Kitti’s Hog nosed bat is also known as the Bumble bee bat and is the smallest known bat species today. Weighing in at about 2 grams, (roughly the weight of a dime) and attaining an adult length of only 30 to 40 mm, it is the only species to be found in this genus and it was thought to be found only in a small part of Thailand in the Sai Yok National Park, but recently was discovered in Myanmar, which is adjacent to this area.
The bumble bee bat as it is more commonly know is usually a reddish brown brown on it’s upper parts but it has been witnessed that it will sometimes be a dull grey color also. The one thing that remains the same is that the underparts are always a lighter shade of the same color, in many flying animals this will be true because it will help to conceal them from any prey that might be underneath them. They have quite long wings which are broad with a dark grey to black membrane and large ears which when extended will protrude past the nose which is rather like that of a pig(Hence the name hog nosed bat).

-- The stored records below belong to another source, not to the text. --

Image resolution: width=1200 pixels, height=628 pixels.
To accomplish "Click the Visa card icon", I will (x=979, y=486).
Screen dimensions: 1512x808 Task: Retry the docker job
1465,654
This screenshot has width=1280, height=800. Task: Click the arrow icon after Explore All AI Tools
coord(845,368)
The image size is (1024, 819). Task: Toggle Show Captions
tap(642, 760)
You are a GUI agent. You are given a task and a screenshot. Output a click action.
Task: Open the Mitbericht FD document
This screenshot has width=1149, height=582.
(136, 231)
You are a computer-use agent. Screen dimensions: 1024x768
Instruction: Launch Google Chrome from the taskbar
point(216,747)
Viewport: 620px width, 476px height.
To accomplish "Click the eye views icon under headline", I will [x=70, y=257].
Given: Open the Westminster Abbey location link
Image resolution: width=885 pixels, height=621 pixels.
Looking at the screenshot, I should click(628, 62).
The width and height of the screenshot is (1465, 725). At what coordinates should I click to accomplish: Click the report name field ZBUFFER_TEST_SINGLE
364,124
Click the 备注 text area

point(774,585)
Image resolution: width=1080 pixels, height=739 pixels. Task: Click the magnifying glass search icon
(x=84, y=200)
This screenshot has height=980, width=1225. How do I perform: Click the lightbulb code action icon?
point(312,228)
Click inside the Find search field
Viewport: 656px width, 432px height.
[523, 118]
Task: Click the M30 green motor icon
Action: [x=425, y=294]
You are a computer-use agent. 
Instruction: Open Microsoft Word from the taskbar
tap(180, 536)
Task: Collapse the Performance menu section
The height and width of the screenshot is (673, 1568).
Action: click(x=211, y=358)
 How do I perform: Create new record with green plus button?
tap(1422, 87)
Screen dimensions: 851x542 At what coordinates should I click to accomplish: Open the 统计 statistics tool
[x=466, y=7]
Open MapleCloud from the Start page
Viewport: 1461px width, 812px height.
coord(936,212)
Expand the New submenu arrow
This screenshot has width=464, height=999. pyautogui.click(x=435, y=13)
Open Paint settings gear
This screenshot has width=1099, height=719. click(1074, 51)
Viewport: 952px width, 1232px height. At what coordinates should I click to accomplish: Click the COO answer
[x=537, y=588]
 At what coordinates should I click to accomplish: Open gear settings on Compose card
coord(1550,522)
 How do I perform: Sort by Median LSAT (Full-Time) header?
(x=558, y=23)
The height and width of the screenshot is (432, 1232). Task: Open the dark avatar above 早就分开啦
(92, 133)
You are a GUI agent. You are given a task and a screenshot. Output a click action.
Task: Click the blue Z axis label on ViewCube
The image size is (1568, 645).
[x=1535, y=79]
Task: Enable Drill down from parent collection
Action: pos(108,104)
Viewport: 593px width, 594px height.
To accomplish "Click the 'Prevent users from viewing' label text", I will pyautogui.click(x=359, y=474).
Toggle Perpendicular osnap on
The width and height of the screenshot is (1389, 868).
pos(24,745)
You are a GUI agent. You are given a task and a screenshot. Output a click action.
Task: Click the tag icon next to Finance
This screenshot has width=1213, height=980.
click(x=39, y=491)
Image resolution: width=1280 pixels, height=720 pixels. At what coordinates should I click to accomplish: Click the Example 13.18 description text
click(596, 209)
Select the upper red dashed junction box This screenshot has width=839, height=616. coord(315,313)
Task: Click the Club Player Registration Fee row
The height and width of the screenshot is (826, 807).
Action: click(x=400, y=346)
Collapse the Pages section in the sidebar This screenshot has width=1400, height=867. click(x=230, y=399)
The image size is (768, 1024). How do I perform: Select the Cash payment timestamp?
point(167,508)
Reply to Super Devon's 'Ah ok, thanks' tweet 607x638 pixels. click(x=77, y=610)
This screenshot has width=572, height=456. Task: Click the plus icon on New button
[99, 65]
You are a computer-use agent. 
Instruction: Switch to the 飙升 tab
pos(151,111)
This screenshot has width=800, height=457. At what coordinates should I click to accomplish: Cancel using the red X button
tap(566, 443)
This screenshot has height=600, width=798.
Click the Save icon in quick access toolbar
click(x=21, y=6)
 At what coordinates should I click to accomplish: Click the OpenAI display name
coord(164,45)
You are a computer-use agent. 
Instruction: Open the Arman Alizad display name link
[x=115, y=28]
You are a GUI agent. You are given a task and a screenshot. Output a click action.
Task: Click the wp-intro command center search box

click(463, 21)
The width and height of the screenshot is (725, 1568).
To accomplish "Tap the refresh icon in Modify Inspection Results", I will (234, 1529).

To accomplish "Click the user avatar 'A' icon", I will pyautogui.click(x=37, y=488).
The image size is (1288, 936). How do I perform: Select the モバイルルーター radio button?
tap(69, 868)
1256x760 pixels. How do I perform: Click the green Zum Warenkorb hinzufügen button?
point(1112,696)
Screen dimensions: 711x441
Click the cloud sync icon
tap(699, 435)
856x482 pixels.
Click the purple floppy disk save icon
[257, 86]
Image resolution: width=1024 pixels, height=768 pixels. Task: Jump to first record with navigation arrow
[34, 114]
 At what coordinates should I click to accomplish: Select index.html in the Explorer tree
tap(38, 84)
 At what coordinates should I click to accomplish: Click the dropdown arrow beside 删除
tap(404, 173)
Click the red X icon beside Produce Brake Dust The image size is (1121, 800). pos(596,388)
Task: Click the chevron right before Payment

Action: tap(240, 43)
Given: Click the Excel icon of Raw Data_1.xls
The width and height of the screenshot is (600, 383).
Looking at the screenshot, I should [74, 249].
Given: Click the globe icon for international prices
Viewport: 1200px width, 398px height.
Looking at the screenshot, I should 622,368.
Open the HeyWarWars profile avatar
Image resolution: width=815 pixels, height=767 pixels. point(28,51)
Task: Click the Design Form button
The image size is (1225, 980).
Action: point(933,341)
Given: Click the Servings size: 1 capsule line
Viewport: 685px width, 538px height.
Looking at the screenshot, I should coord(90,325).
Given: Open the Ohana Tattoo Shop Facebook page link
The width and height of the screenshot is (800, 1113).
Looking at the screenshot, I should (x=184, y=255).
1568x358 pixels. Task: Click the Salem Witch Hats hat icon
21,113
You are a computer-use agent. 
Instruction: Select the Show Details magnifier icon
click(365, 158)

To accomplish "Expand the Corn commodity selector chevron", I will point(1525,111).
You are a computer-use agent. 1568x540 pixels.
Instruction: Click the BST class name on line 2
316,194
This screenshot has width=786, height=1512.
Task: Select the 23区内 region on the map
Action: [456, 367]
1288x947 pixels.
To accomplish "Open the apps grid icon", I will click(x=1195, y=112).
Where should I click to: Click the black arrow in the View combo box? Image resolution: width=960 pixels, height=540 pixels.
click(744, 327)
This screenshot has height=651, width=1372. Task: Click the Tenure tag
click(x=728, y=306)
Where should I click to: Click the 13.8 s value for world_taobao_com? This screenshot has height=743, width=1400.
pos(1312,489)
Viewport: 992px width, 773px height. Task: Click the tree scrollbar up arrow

As with all bats they are nocturnal(active at night) and their most active period is usually just around dusk when they will leave their roosts, which are usually the warm higher chambers of the limestone caves that are quite common in this area. They roost there during the day as far from the mouth of the cave as possible. They live in relatively small colonies of only around 15 to 20 bats so that they can comfortably roost without being too close to each other.
The Hog Nosed bat will catch insects in flight, but specimens have also been found with spiders and insects that will be found on the leaves of the bamboo that it frequents indicating that it can also hover rather than just flying.
These amazing little creatures are not only small in stature, but their numbers are just as small they were first discovered in 1973 by a Thai biologist named Kitti Thonglongya . She sent several specimens to a British biologist named John E Hill and after she passed away quite suddenly in 1974 he registered the species and named it in her honor for the discovery.
On top of having an already limited habitat, they have also been severely hurt by irresponsible logging and deforestation. In the early 1980’s the Thai government found just 160 bats living in 3 different caves putting them on the top 12 most endangered list.